We're one week away from the start of hurricane season, and the future of the National Flood Insurance Program remains in limbo.

Members of Congress, including those from Louisiana, are urging their colleagues to pass a long-term reauthorization of the program with a lower annual cap on the cost of flood insurance. Still, Louisiana's insurance commissioner says FEMA's new risk rating for flood insurance poses a major threat to the state and its people.

"Risk Rating 2.0, even it that were to pass, is still a huge threat to our economy," Insurance Commissioner Jim Donelon told WWL's Tommy Tucker.

That's because, according to Donelon, actuarial rates would kick in if a new property owner tries to buy flood insurance for land that wasn't insured by the previous owner. Donelon noted that without flood insurance, those landowners won't be able to get federally-backed mortgages.
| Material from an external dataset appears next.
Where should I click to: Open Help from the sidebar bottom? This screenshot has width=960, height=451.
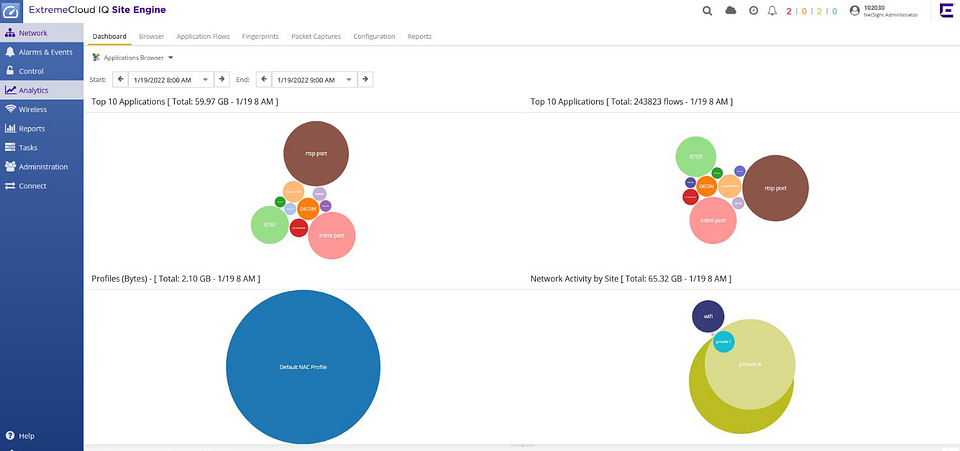pyautogui.click(x=20, y=436)
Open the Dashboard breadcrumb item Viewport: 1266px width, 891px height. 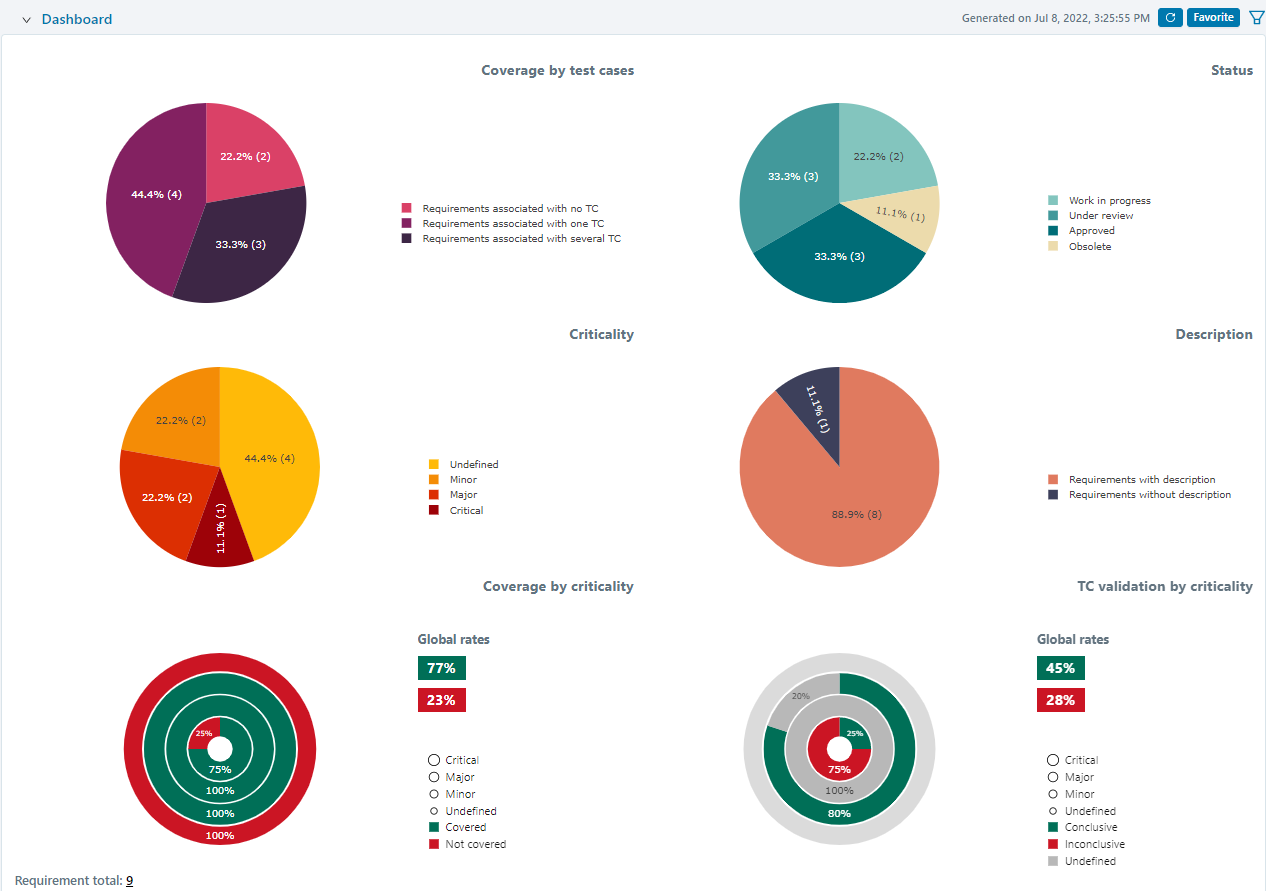click(x=77, y=18)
"They are draconian and render in many cases--I dare say, thousands of cases--properties overnight being worthless," Donelon said.
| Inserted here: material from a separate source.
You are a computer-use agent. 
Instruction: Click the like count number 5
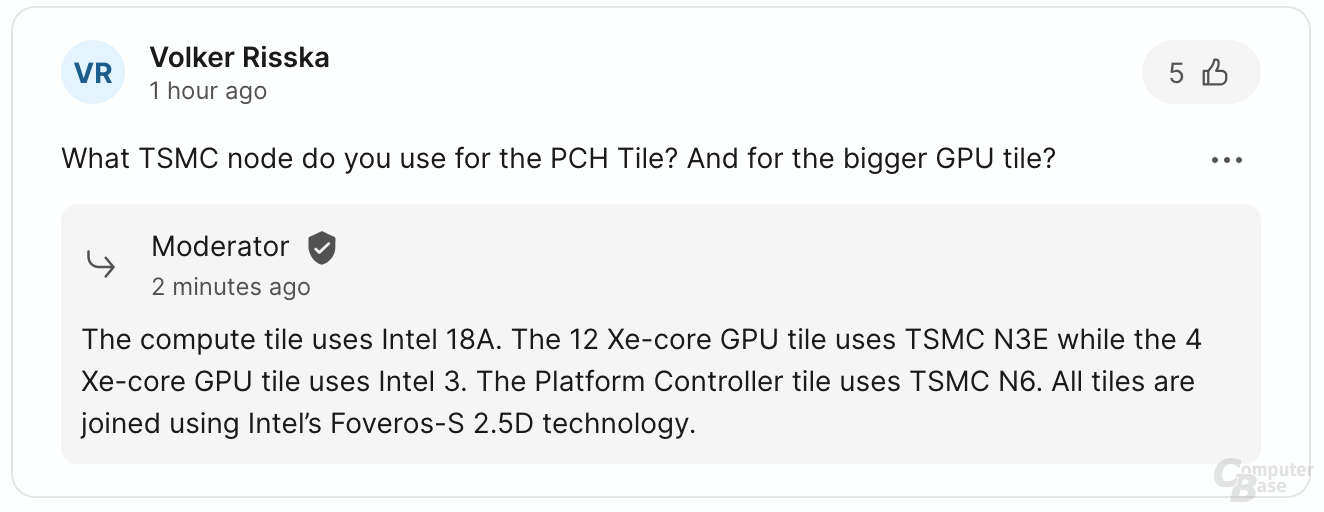tap(1176, 73)
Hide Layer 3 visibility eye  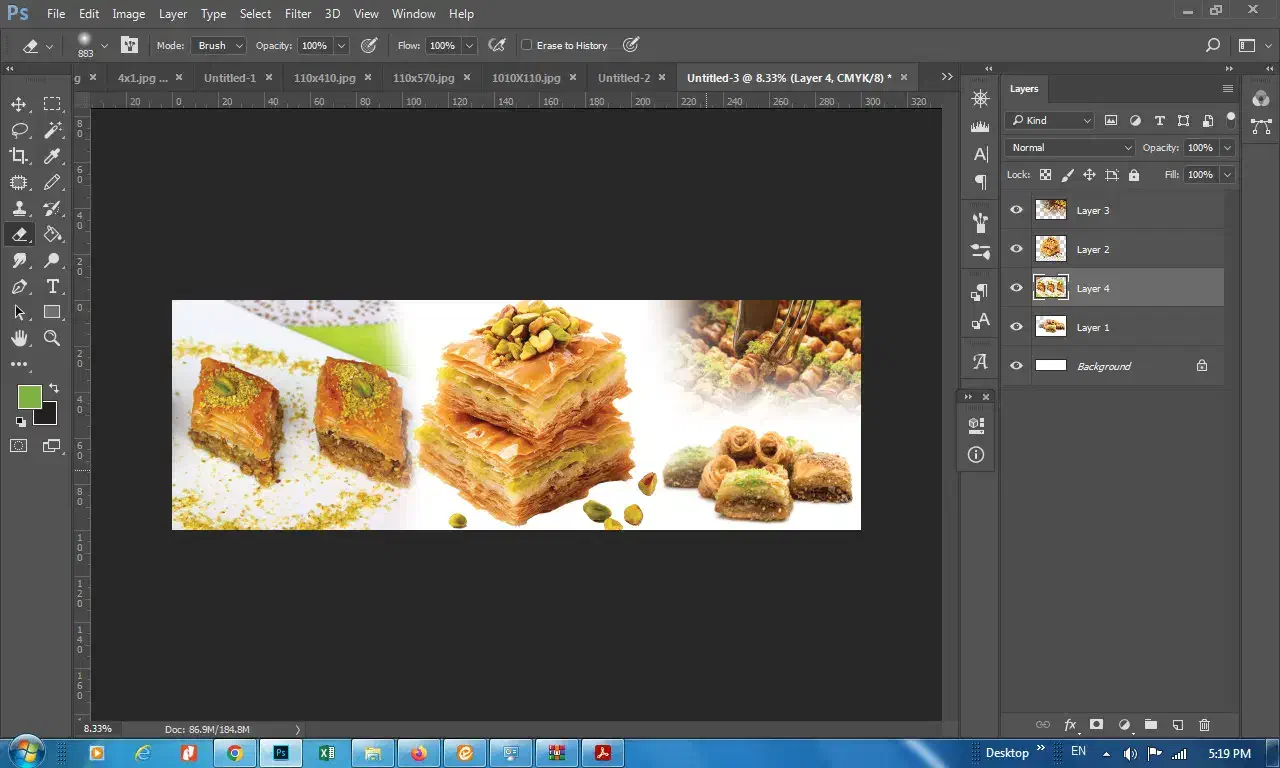pyautogui.click(x=1016, y=210)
Donelon says Congressmen from the South and from the Northeast are working together on plan that would at the very least keep the price cap that's been in place for almost a decade.

"No more than 18 percent per year increases on the cost of a residential policy."

Donelon says there's a bipartisan attempt in Congress to cap those increases at or below the current annual rate of 18 percent.

"The effort to try to make that more affordable is being led by our delegation with Democrats from the Northeast and Republicans from across the Gulf Coast to lower that to the nine-, ten-, eleven-percent-per-year increase in those rates."

Despite the rising rates of flood insurance, Donelon says recent storms prove that it's still vital for homeowners to have flood insurance.

"We've learned from those rain and hurricane-driven flooding events to get flood insurance. It's the best insurance buy any property owner anywhere in our state can make. Even these days, it's still subsidized by the federal government."